Revista Sociedad

Nuevo diccionario de la lengua bífida

Publicado el 07 marzo 2014 por María Mayayo Vives
De muy buena mañana esta mañana, un café cargadito de posos y una noticia de última página me han dejado los ojos como platos hondos. Para que luego se diga que, en este país, la justicia no rige, el Tribunal Supremo acaba de considerar que llamar "chalado" al alcalde de Salamanca, no sólo no le vulnera el honor ni un poco, sino que entra sobradamente dentro de los límites de la libertad de expresión de cualquiera. Los magistrados argumentan que, aunque el término "chalado" pueda tener un matiz despectivo, no constituye un insulto dado que existen acepciones recogidas por la Real Academia de la Lengua (bendita sea) admisibles en la crítica a políticos y gestores públicos.
Invito, desde estas líneas, a la curiosidad del lector a asomarse y consultar el volumen en que nuestros académicos recogen la susodicha acepción por si yo, que llevo gafas, no he visto lo que tan juiciosamente han visto ellos, los jueces. Lo que se recoge en la entrada que define tan coloquial adjetivo es, desde mi punto de vista cansada: "Chalado, da (del participio de chalar). 1. Alelado, falto de seso o juicio". Eso es todo. Entiendo, y corríjaseme el fallo de cometerlo, que, si las lupas no me fallan, lo que el fallo de tan alto tribunal nos viene a corroborar es que políticos y otros cargos administrativos, por serlo, andarían por nuestros estamentos oficiales, gestionándolos, altamente descualificados del entendimiento y la cordura que tan necesarios pudieran parecernos para el desempeño de sus funciones y que les son puramente accidentales cuando les son.
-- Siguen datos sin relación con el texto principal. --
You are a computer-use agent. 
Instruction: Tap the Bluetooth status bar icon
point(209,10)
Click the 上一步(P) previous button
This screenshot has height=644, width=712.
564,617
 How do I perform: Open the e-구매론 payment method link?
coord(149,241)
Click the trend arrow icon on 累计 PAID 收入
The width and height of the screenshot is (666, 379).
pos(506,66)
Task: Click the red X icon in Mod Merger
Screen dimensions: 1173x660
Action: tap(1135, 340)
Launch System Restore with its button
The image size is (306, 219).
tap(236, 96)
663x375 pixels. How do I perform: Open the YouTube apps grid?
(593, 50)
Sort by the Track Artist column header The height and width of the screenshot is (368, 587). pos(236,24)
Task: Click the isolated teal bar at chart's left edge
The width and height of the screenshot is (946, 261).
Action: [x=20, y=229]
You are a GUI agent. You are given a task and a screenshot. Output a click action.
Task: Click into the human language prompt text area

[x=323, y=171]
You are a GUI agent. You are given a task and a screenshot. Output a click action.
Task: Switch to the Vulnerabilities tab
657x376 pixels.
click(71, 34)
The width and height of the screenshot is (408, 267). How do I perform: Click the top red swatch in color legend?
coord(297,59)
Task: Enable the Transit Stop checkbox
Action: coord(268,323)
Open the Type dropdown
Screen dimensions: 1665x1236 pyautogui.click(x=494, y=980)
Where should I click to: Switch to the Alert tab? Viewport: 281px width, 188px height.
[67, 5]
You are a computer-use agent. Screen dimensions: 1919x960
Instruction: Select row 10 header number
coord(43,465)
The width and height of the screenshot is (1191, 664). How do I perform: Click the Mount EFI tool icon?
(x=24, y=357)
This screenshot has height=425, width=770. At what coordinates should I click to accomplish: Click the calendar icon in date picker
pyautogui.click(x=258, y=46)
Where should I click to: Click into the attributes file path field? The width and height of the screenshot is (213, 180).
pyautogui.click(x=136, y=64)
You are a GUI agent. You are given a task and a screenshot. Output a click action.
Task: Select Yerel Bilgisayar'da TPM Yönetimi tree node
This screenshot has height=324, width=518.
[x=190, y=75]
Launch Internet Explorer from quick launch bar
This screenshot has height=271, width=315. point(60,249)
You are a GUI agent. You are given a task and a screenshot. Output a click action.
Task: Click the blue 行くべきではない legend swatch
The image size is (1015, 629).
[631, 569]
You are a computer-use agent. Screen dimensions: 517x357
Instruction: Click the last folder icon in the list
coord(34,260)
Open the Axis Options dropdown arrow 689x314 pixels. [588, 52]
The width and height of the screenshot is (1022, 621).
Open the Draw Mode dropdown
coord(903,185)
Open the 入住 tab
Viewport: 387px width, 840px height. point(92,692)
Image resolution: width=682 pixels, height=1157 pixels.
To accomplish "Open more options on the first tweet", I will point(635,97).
La Gaceta Regional de Salamanca ha llamado "chalado" a su alcalde y los jueces consideran que la calificación es, no sólo admisible, sino incluso oportuna, por alcalde y por alelado. Y, sobre todo, porque en un artículo de opinión está llamada a volcarse la libertad de expresión de quien lo firma, dentro de la cual cabe llamar "chalado" a un alcalde, concejal, ministro o presidente del Gobierno porque así lo estiman conveniente. Todo ello puesto uno a expresar, libre y ampliamente, la opinión que le merecen aquellos que, sin juicio ninguno, se meten a administrar lo que es de todos, a mi juicio. Como abajo firmante que suelo ser de la opinión que nutre estas líneas, tengo que decir que estoy en total acuerdo con el Tribunal Supremo por cuanto me libera, a partir de hoy, de seguir mareando las neuronas para buscarme las habichuelas semánticas y no caer en el insulto simplón susceptible de multa, cárcel o cisma familiar. Es de agradecer esta insultante jurisprudencia que nos sientan a los que, durante tanto tiempo, nos hemos sentido obligados a circunvalar la exactitud del idioma para expresar lo que libremente se podía expresar con un sólo epíteto. Es de agradecer. 
Sin embargo, y discúlpeme el Tribunal Supremo por pejiguera, no deja de parecerme esta libertad que nos confiere tan liberadora como peligrosa, y querría aprovechar esta ocasión tan calva, por si alguno de sus superiores magistrados se dejara caer por esta humilde morada, para sugerir a sus ilustrísimos que alumbren nuestras libertades lingüísticas redactando en un rato que tengan un nuevo diccionario al uso al que poder recurrir cuando la pluma se nos desata. Con ánimo de no atascarles más de lo debido las salas de juicios con nuestras libres opiniones, me permito proponer a sus eminencias que nos definan con una cierta exactitud lo que, a partir de esta mañana de marzo y sol de justicia, se considera insulto ilegal y lo que no, lo que supone un exabrupto que entra dentro de esta nueva libertad de nuestras manifestaciones y lo que sigue constituyendo una injuria de las de celda y pijama a rayas, lo que es definir con insultante precisión a un oficial y lo que le vulnera el honor hasta la medula. Que lo decidan los jueces. No vaya a ser que nos levantemos mañana con unas irrefrenables ganas de llamar a nuestros dirigentes por su nombre y, en lugar de tildarlos de chalados, los califiquemos de chorizos lameculos de mierda y nos estemos equivocando en la definición.